Öncelikle kısaca Artvin’den bahsedelim. Tarihi MÖ 3000’li yıllara kadar uzanan Artvin, engebeli arazi şartları ve coğrafyasına rağmen barındırdığı yapılar, zengin fauna ve endemik bitki türleriyle Karadeniz’in bir başka doğal harikası. Yolunuz düşerse yaylalara çıkıp yeşile doyabilir, Türkiye’nin en yüksek Atatürk heykelinin bulunduğu Atatepe’de Artvin’i kuşbakışı seyredebilir, Karadeniz ve Gürcü mutfaklarının en leziz yemeklerini tadabilirsiniz. Benden söylemesi…
ULAŞIM
Borçka Karagöl, Artvin merkeze 60 km, Borçka’ya 25 km uzaklıkta… Yolun büyük bir kısmı asfalt olduğu için rahatça çıkabiliyorsunuz. Sizi yemyeşil bir güzergâh bekliyor. Özellikle son 5-6 kilometre parke taşlarla döşenmiş, her iki tarafınızda da ağaçların yer aldığı bir rota. Muhtemelen yol üzerinde durup fotoğraf çekeceksiniz. Zira biz birkaç kez durduk. Bir de şansımıza hafif sis vardı. Tadından yenmez kareler yakaladık. Bu arada aklınızda olsun ben gitmedim ancak Şavşat Karagöl’e ulaşımın daha zor olduğunu söyledi
arkadaşlarım.
TARİHİ VE YAPISI
1800’lü yıllarda tektonik hareketler sonucunda meydana gelen Karagöl, deniz seviyesinin yaklaşık 1450 metre üzerinde yer alır. Klaskur Yaylası’nda yer alan tepede meydana gelen toprak kayması sonucu yine aynı isimle anılan Klaskur Deresi’nin ağzı kapanmış ve sonucunda Karagöl oluşmuş.
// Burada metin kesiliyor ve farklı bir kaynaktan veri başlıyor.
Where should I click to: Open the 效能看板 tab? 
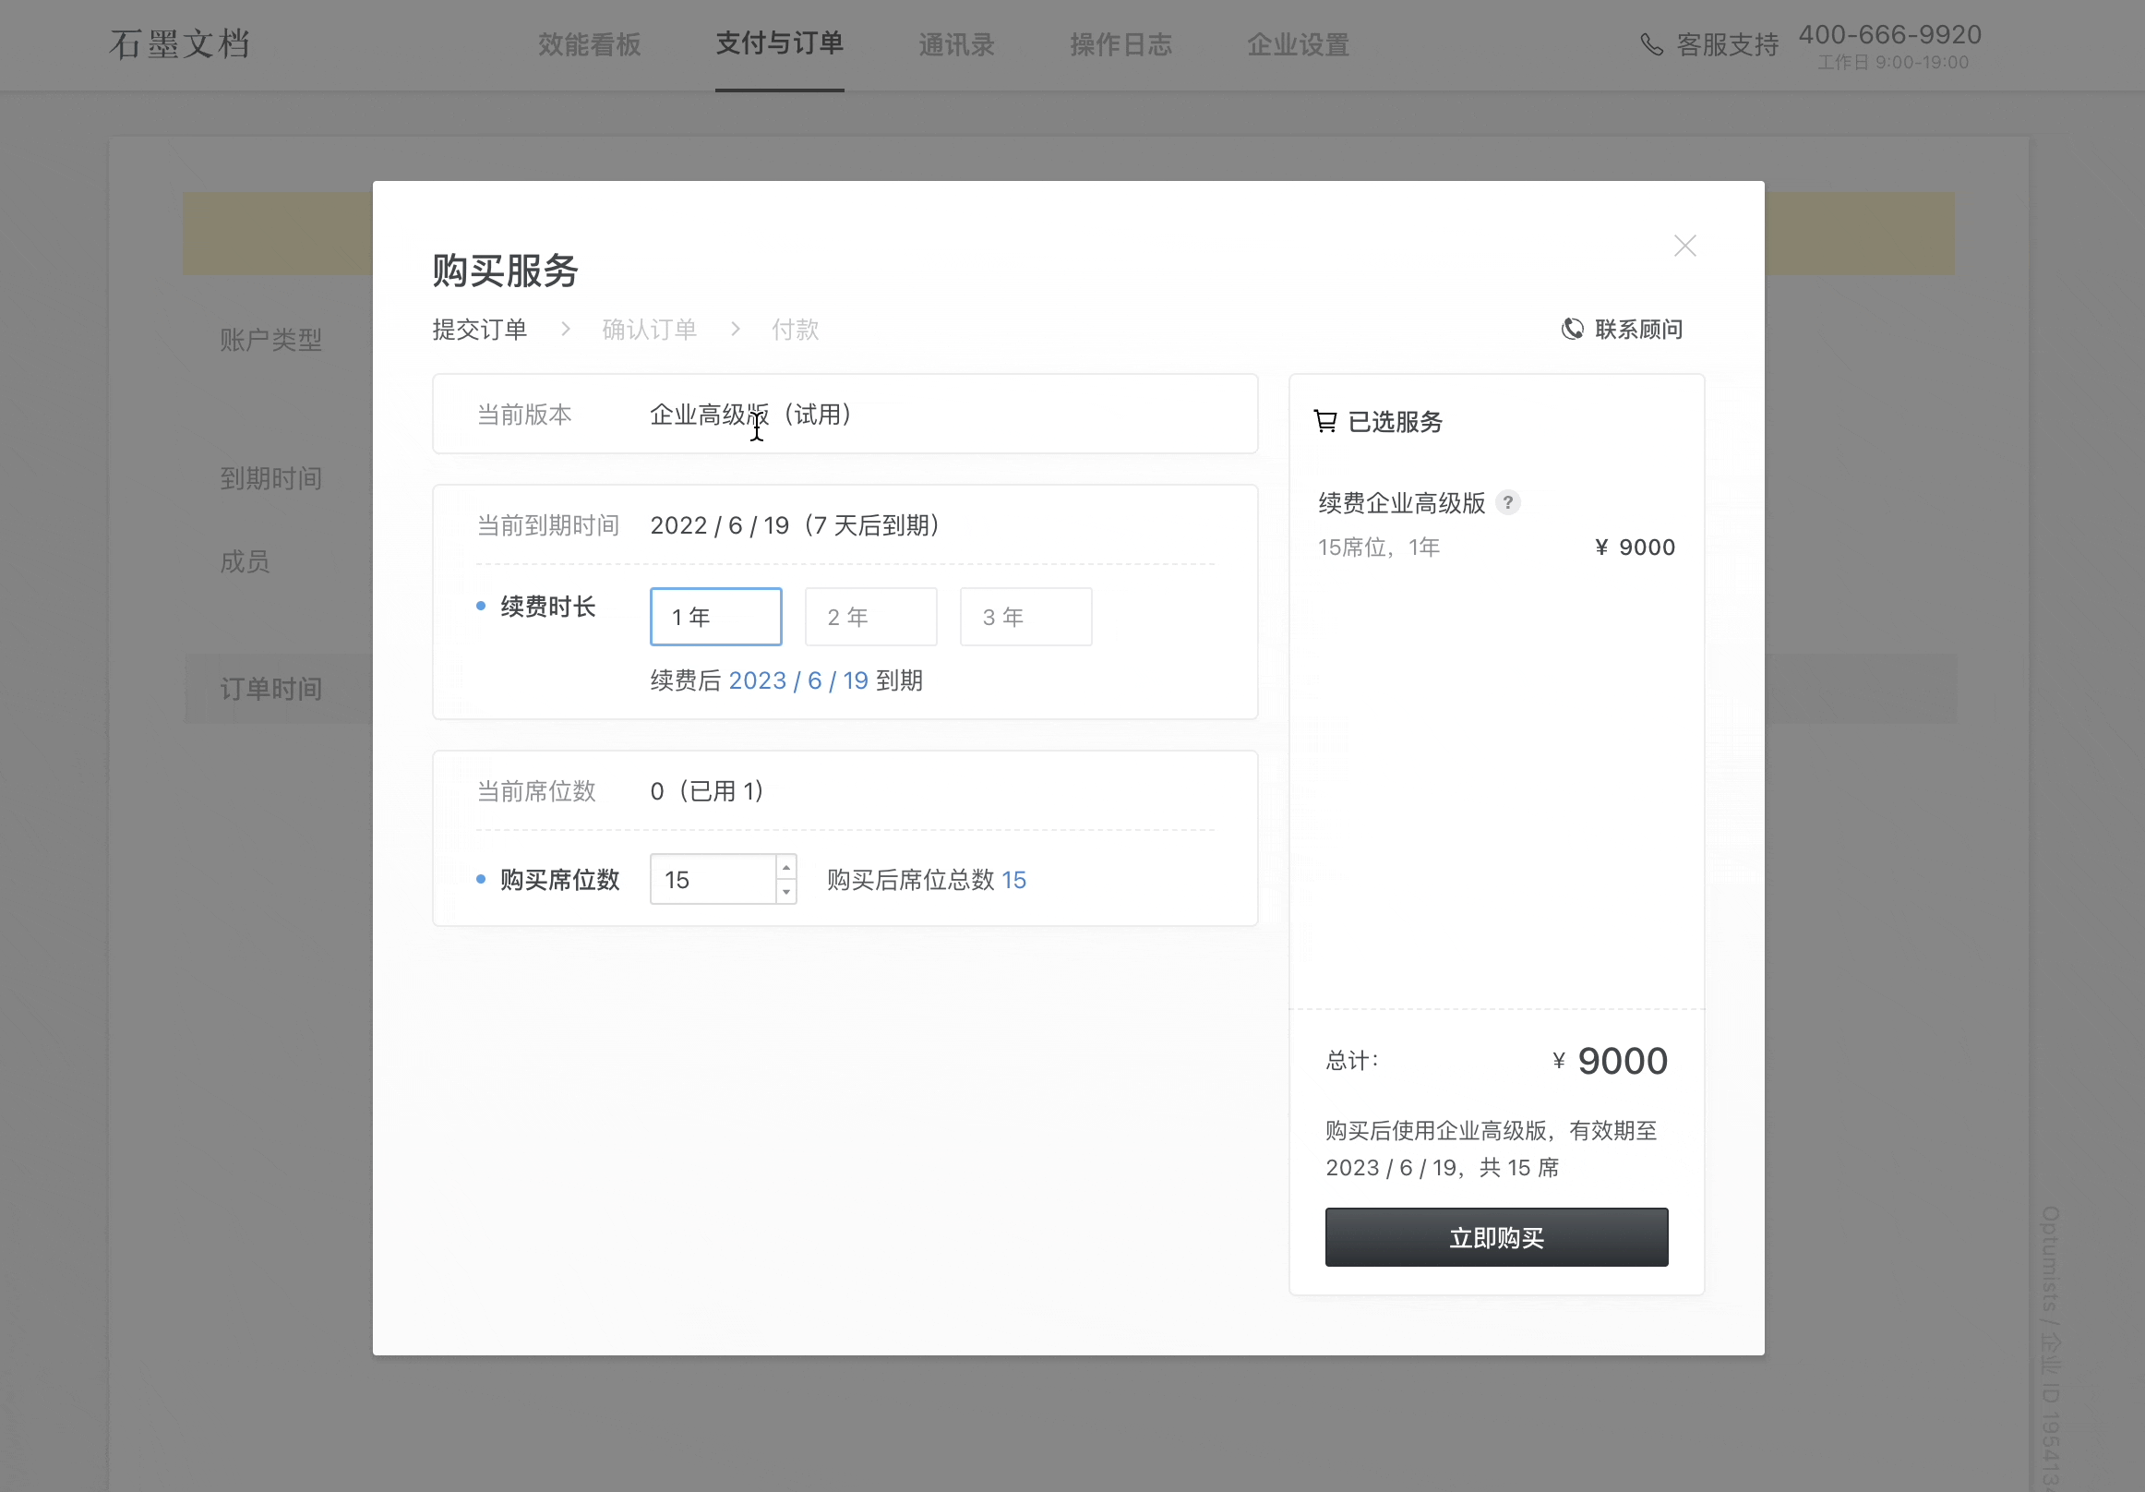589,44
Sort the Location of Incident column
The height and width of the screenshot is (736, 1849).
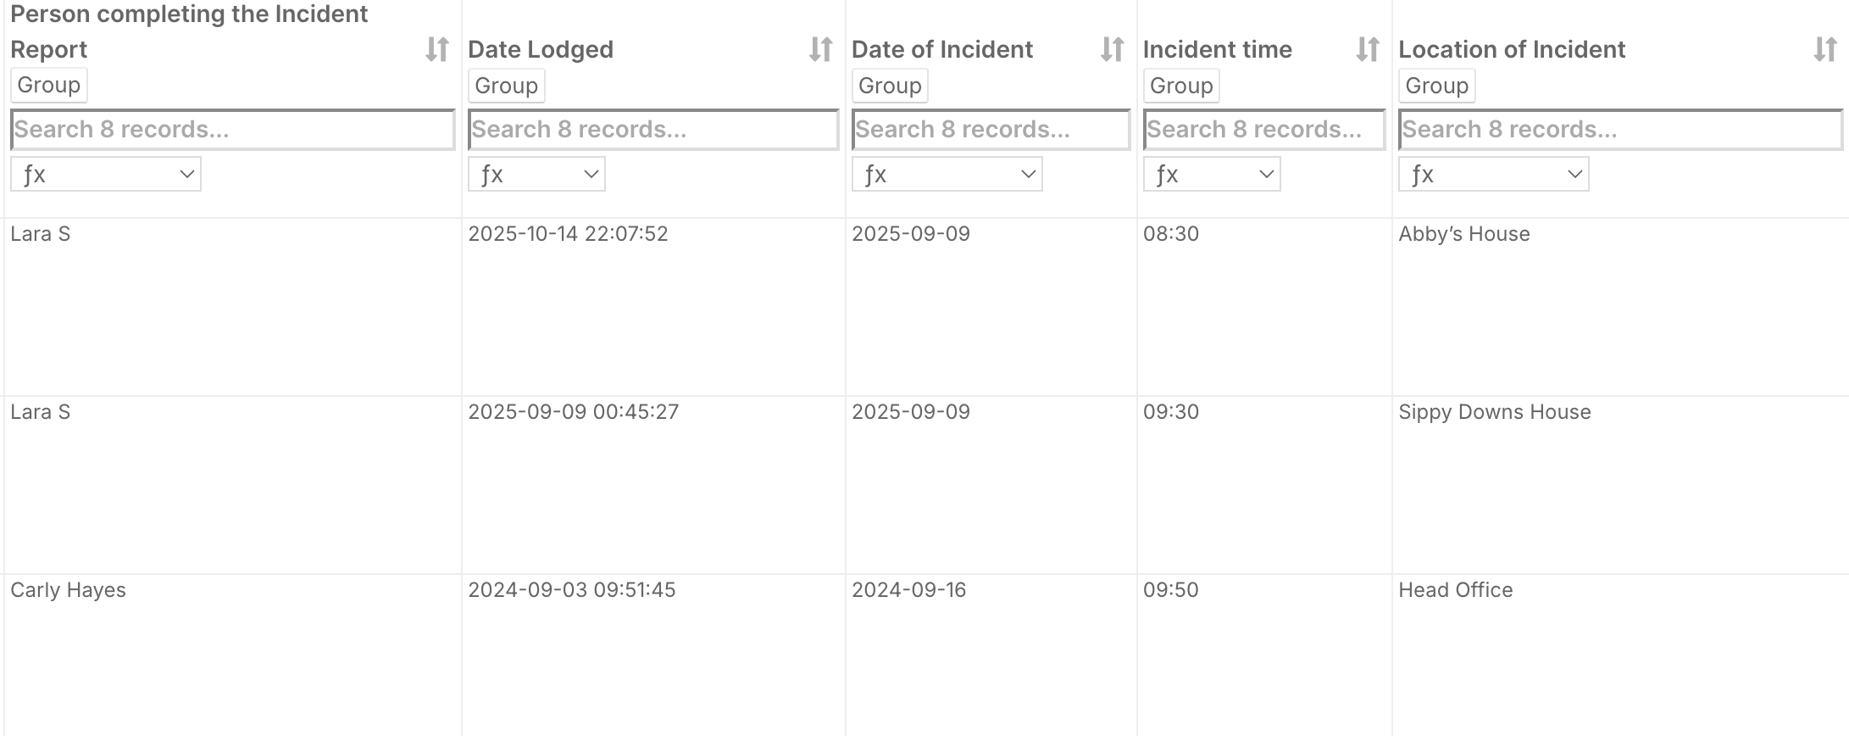click(1825, 49)
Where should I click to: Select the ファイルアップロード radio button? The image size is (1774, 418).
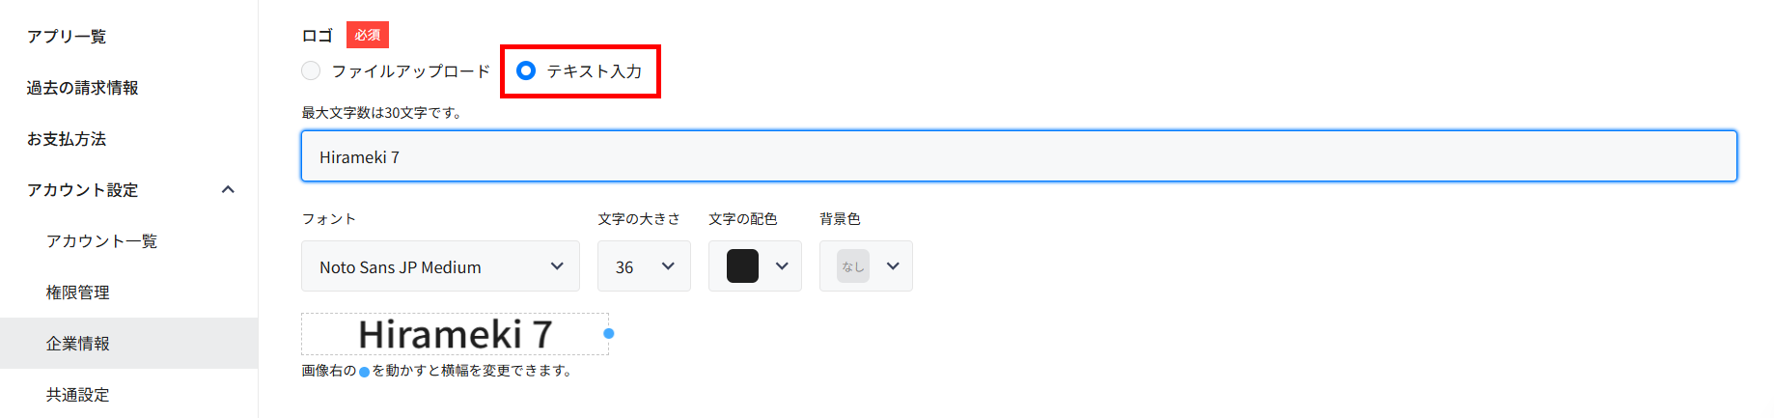point(311,70)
Günümüze kadar bozulmadan, insanoğlunun ‘beton sevgisine’ kurban gitmeden ve orijinal dokusunu koruyarak gelebilmiş Karagöl, umarız bu şekilde kalır. Etrafında yer alan çeşitli ağaç ve bitkilerin yer aldığı sık orman yapısıyla birçok canlıya ev sahipliği yapıyor. Gerçekten el değmemiş bir saklı cennet.
KARAGÖL’DE YAPABİLECEĞİNİZ AKTİVİTELER
Öncelikli şunu belirteyim oraya gidip göl kenarından sadece manzarayı seyretmek bile büyük keyif veriyor. Gerçekten özel bir yer Karagöl. Manzarayı seyrettiniz, sonrasında sandal kiralayıp gölde kürek çekebilirsiniz. Gölün etrafında yürüyüş parkuru mevcut. Keyifli bir yürüyüş yapabilir, ayrıca güzel kareler yakalayabilirsiniz. Tek sorun, eğer benim gibi kalabalıkları pek sevmiyorsanız, birazcık can sıkıcı bir durumun içinde bulabilirsiniz kendinizi. Her geçen gün popülerliği artan Karagöl’de özellikle yaz mevsiminde hafta sonu ciddi kalabalık oluyor.
KONAKLAMA / YEME İÇME
Kesinlikle kamp kurmanızı tavsiye ediyorum. Gölü seyretmek için çıktığınız minik bir iskele var. Bu iskelenin tam karşısında 6-7 tane çadır görmüştüm. Tamamen doğanın içinde, yemyeşil ve sessiz sakin bir kamp olanağı bulabilirsiniz. Keyifli bir deneyim olacaktır. Önceliğiniz bu olsun. Bu seçenek dışında yol üzerinde pansiyonlar mevcut. Yemek konusunda da tabiat parkının içinde işletilen bir restoran var. Biz sadece kahve içmiştik ancak köfte ekmek, tost gibi yiyecekler de mevcut. Giriş için yanlış hatırlamıyorsam 10 TL ödedim. Şahsi aracımla gittim. Motosiklet, minibüs için farklı bir ücret tarifesi var.